Every now and then I like to spend a weekend in Oslo practicing my street photography skills. I did a first attempt at capturing some Oslo street views a few years ago, and I really enjoyed it. It’s still a bit terrifying off course, but I enjoy it nonetheless.
Street photography – where to start?
I first thought that street photography would not be something I was going to enjoy, as it involves the risk of someone telling you off for photographing them in the streets. However people have never been my main subject when I photograph street. I try to make sure that the people that end up in my frame is not recognisable, and that people are merely a prop that makes the street landscape more interesting. Nonetheless I do admire street photographers that manages to capture some amazing street portraits of lovely people. And if street photography inspires you and you’d like to give it a go, I’m sure it’s a great hobby. But how do you get started?
My go to when learning new photography skills the last few years has been YouTube. I’m not however going to list everything I’ve learned about street photography, because I’m just a novice in the craft. I’d rather point you in the direction of Sean Tucker. He has great quality content, and I’ve learned a lot from him. Check him out both at YouTube and Instagram for some street photography inspiration.
Oslo street views – the monochrome series
Let’s get back to photographing some Oslo street views this spring. I had decided that I wanted to do two series of images. One monochrome series shot from breakfast to dinner, and one series in colour shot from dinner to sunset. That was all the planning I had done, the rest would have to come as the day went by. As a result I stepped on the first tram that passed outside my hotel, got off after a few stops and started shooting whatever caught my interest. It’s run and gun shooting, but in a true mindful matter.
Focusing on the monochrome series first, I was looking for lines, repetitive patterns and shapes, and contrast in colour, light or texture. This process is a favourite of mine, as it is a very different way of seeing the city. I get into a rhythm that I truly appreciate, and the hours just fly by. Oslo is a great developing city, and every time I go there to shoot street there’s something new that has changed the compositions I have shot before.
Oslo street views – the colour series
Eating dinner at a restaurant all by yourself is a bit of a challenge. It’s easy to start feeling like a sad loner, and the extra nice treatment you get from the waitress does not help feeling less weird. However I really needed a proper break, and so I found that bringing the iPad to look through the images I had shot before dinner helped me kind of have a purpose while I enjoyed my meal in silence. With rested feet, feeling somehow confident that the monochrome series wasn’t half bad, I was ready to take on the colours of the city.
Even so I found transferring from thinking monochrome to thinking colour a bit challenging. Some of the things I looked for were the same. I still needed good leading lines, interesting shapes or patterns.

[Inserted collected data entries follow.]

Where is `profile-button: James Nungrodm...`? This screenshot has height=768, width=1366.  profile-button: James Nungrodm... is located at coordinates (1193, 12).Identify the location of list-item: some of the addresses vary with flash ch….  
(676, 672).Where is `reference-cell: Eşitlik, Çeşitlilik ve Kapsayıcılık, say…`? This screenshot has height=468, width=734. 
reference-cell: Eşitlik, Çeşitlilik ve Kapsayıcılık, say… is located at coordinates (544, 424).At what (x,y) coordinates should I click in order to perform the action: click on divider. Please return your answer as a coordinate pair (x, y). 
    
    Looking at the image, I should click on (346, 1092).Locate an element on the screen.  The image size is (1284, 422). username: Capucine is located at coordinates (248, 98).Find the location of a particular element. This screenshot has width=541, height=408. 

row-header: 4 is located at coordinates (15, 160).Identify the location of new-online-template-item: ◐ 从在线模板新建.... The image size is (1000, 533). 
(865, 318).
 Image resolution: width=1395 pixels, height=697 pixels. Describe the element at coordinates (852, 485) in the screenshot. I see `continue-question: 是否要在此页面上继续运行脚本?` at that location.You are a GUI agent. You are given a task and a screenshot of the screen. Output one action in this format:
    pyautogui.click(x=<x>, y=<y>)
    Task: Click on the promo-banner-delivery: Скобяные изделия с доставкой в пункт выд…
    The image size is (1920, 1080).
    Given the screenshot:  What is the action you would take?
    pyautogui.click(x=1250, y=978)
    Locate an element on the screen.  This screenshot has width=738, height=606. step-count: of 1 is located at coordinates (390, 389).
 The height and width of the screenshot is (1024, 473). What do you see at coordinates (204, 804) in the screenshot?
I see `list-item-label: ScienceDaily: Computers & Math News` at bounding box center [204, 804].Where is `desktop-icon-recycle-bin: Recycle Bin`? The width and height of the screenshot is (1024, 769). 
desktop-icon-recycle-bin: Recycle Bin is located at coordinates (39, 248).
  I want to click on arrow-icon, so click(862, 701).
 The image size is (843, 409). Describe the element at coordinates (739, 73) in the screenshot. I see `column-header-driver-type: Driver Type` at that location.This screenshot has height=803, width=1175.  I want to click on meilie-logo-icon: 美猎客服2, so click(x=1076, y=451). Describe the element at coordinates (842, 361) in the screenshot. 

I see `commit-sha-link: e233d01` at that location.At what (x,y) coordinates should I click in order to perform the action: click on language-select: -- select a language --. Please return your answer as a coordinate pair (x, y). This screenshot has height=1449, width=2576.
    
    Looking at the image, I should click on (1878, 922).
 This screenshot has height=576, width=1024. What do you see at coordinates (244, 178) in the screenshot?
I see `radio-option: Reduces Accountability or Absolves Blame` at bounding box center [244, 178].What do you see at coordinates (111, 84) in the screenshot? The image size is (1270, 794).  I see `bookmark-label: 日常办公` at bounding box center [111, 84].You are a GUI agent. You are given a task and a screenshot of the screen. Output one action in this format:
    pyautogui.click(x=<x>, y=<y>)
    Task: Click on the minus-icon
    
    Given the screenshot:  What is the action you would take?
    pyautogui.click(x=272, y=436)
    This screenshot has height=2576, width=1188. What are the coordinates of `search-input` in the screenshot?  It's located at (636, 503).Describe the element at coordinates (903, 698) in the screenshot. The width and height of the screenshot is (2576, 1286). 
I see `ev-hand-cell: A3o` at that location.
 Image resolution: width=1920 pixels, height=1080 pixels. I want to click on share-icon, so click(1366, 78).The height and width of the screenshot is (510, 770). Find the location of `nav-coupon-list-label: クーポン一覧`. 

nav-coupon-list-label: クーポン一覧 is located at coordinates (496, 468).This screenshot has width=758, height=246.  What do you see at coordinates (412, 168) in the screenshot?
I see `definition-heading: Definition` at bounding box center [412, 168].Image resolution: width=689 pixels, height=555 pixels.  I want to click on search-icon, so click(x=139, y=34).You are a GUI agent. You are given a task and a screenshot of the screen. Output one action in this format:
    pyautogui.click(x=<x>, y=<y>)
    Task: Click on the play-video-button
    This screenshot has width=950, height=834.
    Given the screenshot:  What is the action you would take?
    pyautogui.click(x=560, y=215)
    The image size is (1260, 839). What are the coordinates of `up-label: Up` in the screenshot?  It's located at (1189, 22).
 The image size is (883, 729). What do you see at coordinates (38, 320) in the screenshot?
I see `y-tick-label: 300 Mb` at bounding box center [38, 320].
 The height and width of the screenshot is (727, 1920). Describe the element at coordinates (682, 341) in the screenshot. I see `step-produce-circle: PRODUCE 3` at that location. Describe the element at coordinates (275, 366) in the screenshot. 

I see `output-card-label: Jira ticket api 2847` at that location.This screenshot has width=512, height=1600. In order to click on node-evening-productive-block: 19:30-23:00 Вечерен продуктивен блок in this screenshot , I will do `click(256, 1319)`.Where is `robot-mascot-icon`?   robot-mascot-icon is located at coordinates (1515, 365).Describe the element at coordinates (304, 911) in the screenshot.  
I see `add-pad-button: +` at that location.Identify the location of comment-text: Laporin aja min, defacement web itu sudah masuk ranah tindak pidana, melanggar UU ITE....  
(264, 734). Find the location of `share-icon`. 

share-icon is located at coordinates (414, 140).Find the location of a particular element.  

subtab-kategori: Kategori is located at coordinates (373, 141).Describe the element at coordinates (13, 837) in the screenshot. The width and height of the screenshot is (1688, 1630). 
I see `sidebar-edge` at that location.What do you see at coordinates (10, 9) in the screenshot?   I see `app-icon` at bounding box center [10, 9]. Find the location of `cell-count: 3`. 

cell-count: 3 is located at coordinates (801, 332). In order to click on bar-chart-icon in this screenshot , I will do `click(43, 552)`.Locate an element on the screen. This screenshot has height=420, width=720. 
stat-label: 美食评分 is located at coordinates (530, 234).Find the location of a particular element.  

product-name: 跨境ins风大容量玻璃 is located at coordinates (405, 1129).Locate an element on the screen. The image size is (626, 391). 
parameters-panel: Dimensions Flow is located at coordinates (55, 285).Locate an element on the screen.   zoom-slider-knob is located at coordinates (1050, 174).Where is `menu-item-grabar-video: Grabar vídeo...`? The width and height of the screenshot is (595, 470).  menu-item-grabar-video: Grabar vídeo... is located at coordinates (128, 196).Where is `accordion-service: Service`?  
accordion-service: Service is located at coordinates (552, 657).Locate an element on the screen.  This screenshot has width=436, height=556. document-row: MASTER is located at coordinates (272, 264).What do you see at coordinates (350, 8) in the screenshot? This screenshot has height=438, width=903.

However introducing colour into the mix, I found that the images got less clean and more chaotic very easily. Nonetheless I was up for the task, the challenge I had given myself. And after a few bad shots I got into it.
The missed opportunity
I have to make a short detour and tell you about this one shot that I missed due to my lack of experience photographing strangers on the streets. There was this amazing row of cherry trees blossoming, and right next to it stood this lady in her sixties. Her clothes had different tones of pink and purple, and she was putting on a scarf with a floral pattern in the same colour scheme. Leading lines were great. Wind was blowing her scarf giving the image great movement. She was totally surrounded by the cherry blossoms, but isolated nonetheless. Even the light was great. Therefore I’m sure it would have been an amazing shot. But I hesitated as I became aware of her friend watching my camera. Meanwhile the moment passed.